Under its new approach, the bank is targeting people who are already customers. It also wants to focus on making loans directly to borrowers, rather than buying mortgages from other lenders. The restraint is a sign that the lessons of the financial crisis, when risky mortgages tarnished the bank’s reputation and its results, are still fresh.
“We need to really focus on people that we are very comfortable with,” CEO Brian Moynihan said in a call with analysts.
Bank of America has been dealing with the fallout from soured mortgages made before the financial crisis for years now. Thursday brought another reminder, when the bank said that fourth-quarter earnings shrank because it had to take big charges to settle two mortgage-related disputes.
Even so, the bank knows that the housing market, in many respects, is improving. It doesn’t want to miss out on a boom that could provide a steady source of revenue.
Housing prices are rising in many parts of the country. On Thursday the government reported that home builders broke ground on homes last month at the fastest pace since 2008. Low interest rates and government programs are encouraging people to refinance.
To reach them, Bank of America is putting more mortgage loan officers into bank branches, so customers don’t have to go to separate mortgage offices. It is trying to close loans more quickly. It is targeting ads to people who are already bank customers. Customers who log on to their Bank of America checking account, for instance, might see an ad touting low mortgage rates.
Many of Bank of America’s mortgage problems stem from its decision in the summer of 2008 to buy Countrywide, a California mortgage lender known for making unconventional loans to borrowers with weak credit. The bank initially hailed the purchase as a coup, but it turned into a debacle after defaults mounted and the riskiness of Countrywide’s lending practices became clear. Bank of America has endured a string of quarterly losses, government investigations and other regulatory headaches stemming from Countrywide.

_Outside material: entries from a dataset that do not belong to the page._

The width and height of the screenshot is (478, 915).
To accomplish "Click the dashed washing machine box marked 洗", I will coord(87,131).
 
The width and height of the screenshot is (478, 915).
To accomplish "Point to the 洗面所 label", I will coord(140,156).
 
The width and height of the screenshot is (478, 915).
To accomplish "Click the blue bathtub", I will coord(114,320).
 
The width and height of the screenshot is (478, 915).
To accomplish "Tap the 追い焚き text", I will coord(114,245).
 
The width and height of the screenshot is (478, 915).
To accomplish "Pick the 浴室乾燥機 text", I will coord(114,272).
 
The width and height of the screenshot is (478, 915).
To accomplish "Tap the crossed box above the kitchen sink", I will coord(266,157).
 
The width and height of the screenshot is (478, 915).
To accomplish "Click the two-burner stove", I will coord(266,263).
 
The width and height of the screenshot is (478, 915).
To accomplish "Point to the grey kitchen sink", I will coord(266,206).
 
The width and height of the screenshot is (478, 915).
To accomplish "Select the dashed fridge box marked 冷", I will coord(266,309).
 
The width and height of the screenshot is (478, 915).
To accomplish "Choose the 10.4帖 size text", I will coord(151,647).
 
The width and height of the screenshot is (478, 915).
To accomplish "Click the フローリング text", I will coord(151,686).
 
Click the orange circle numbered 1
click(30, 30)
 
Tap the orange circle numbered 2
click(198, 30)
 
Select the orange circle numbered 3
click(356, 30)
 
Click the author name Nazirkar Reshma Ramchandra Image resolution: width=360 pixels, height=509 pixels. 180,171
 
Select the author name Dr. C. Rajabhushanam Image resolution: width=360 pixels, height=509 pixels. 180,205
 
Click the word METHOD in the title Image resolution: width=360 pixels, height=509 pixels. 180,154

The experience has driven Moynihan, who became CEO a year and a half after the Countrywide purchase, to scale back certain mortgage businesses. At the end of 2011, the bank got rid of its so-called correspondent lending mortgage business, where it bought mortgages that had been made by other lenders.

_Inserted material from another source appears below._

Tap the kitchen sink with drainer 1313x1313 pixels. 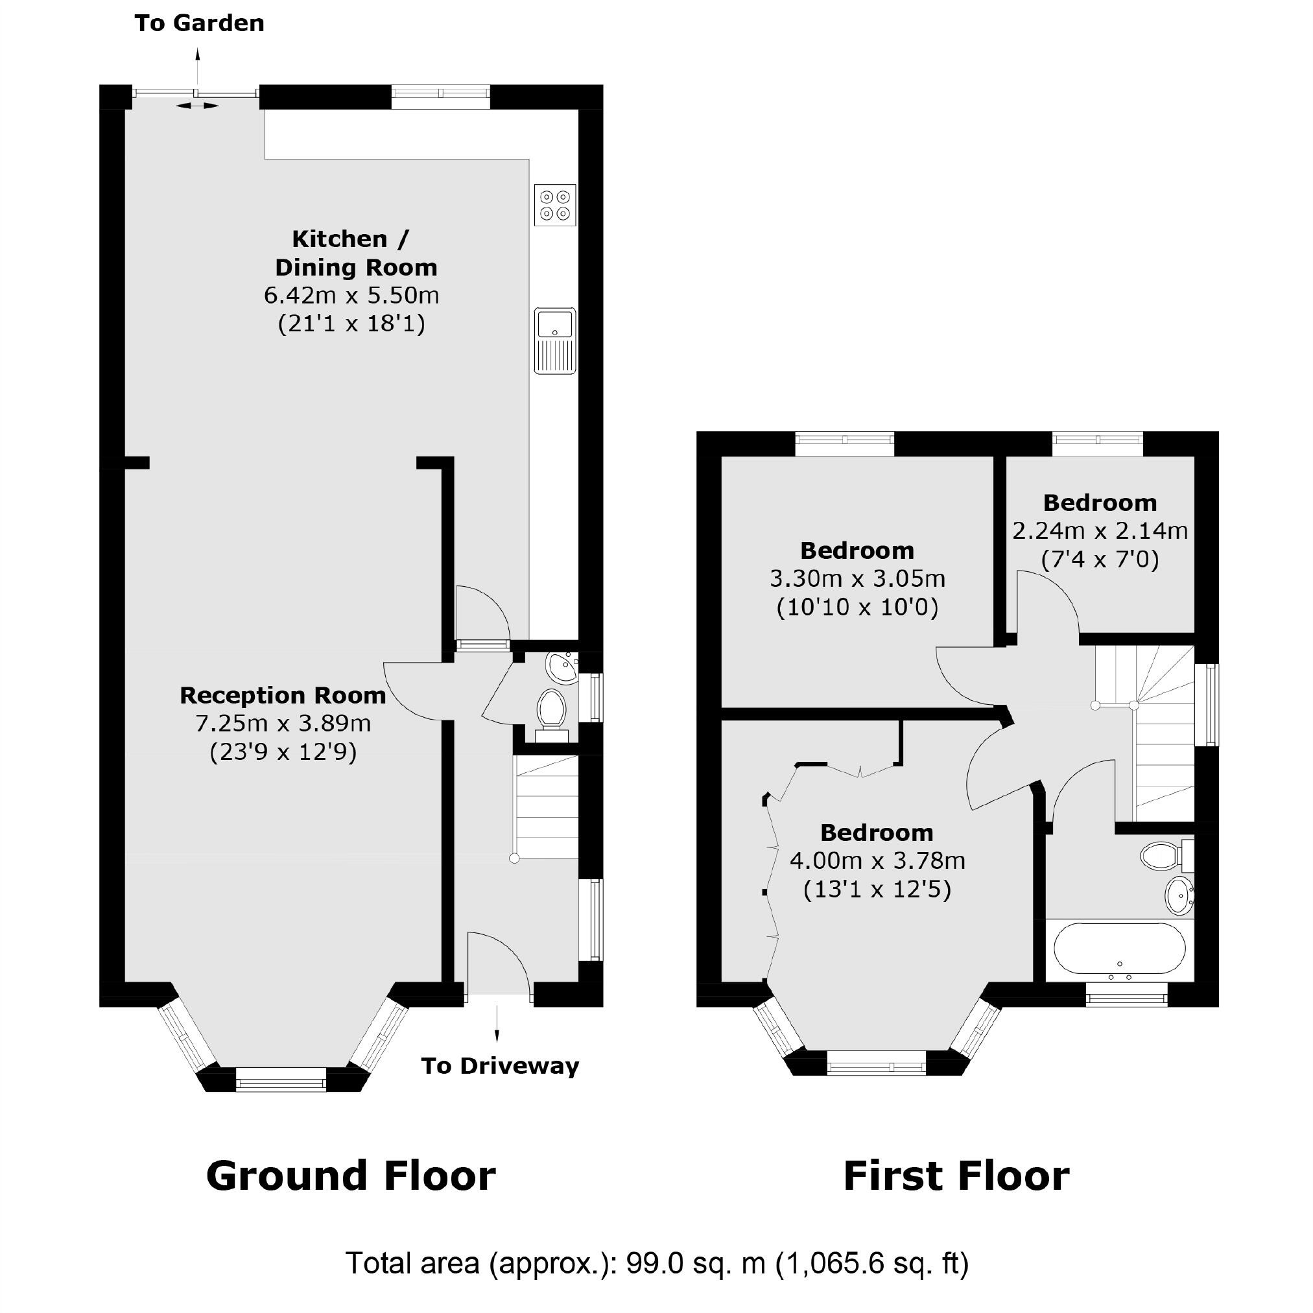click(554, 340)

Bank officials say they’ll work to sell more mortgages directly to customers to fill in the gap. They pointed to fourth-quarter results as proof. Mortgage originations were roughly flat compared to a year ago, up to $22.5 billion from $22.4 billion. However, the $22.4 billion of a year ago included $6.5 billion in correspondent lending.
Excluding the impact of the lost correspondent lending, Bank of America’s mortgage originations jumped 41 percent.

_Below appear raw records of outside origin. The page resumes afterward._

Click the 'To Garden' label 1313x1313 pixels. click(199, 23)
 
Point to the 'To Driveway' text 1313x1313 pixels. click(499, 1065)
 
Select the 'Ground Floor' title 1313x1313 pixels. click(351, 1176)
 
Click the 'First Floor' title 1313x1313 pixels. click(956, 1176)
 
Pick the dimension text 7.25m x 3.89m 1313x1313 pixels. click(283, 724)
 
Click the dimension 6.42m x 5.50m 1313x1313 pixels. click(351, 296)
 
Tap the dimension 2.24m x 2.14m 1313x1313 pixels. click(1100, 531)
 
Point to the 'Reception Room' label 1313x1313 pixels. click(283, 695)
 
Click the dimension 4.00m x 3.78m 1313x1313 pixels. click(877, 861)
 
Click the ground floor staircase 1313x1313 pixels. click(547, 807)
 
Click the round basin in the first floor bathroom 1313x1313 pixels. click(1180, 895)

Bank of America is a smaller player in mortgages than it used to be. It now makes about 4 percent of the mortgage loans in the U.S. That’s down from nearly 22 percent in 2009, after it bought mortgage lender Countrywide, according to the trade publication Inside Mortgage Finance.
Wells Fargo controls 30 percent of the market, and JPMorgan Chase, 10 percent. Bank of America points out that those two rivals still get a large part of their mortgage revenue from buying mortgages from third-party lenders.
Despite the strides the bank has made, reminders of Bank of America’s lingering mortgage mess were hard to miss in its fourth-quarter financial results.
Earnings and revenue slipped as the bank took big charges on two mortgage-related settlements. Earlier this month, Bank of America and other banks agreed to pay a combined $8.5 billion to settle government accusations that they had wrongfully foreclosed on struggling homeowners. It also settled disputes with Fannie Mae, the government-backed mortgage agency, which forced Bank of America to buy back some of the mortgages it had sold Fannie before the financial crisis.
Other mortgage fights, including repurchase demands from private investors, could hammer future financial results.
The bank took a charge of $2.7 billion because of the Fannie Mae settlement and a $1.1 billion charge for the foreclosure settlement, among other charges.
That sent earnings down sharply, a result that Bank of America had already warned about. The bank made $367 million in the last three months of 2012 after paying preferred dividends, down sharply from $1.6 billion in the same period a year ago. Those earnings amounted to 3 cents per share. Bank of America’s stock fell 50 cents, or 4.2 percent, to close at $11.28 Thursday.
Revenue was also dragged down by the Fannie Mae settlement. Revenue dropped to $19.6 billion after stripping out an accounting charge, down from $26.4 billion in the same period a year ago.
The bank has been cutting jobs and other expenses. The number of employees fell to 267,190, down about 14,600 jobs since a year ago.
Analysts called it another quarter of earnings sacrificed to working through the mortgage problems. “Making expensive progress” is how Nomura analyst Glenn Schorr characterized the quarter.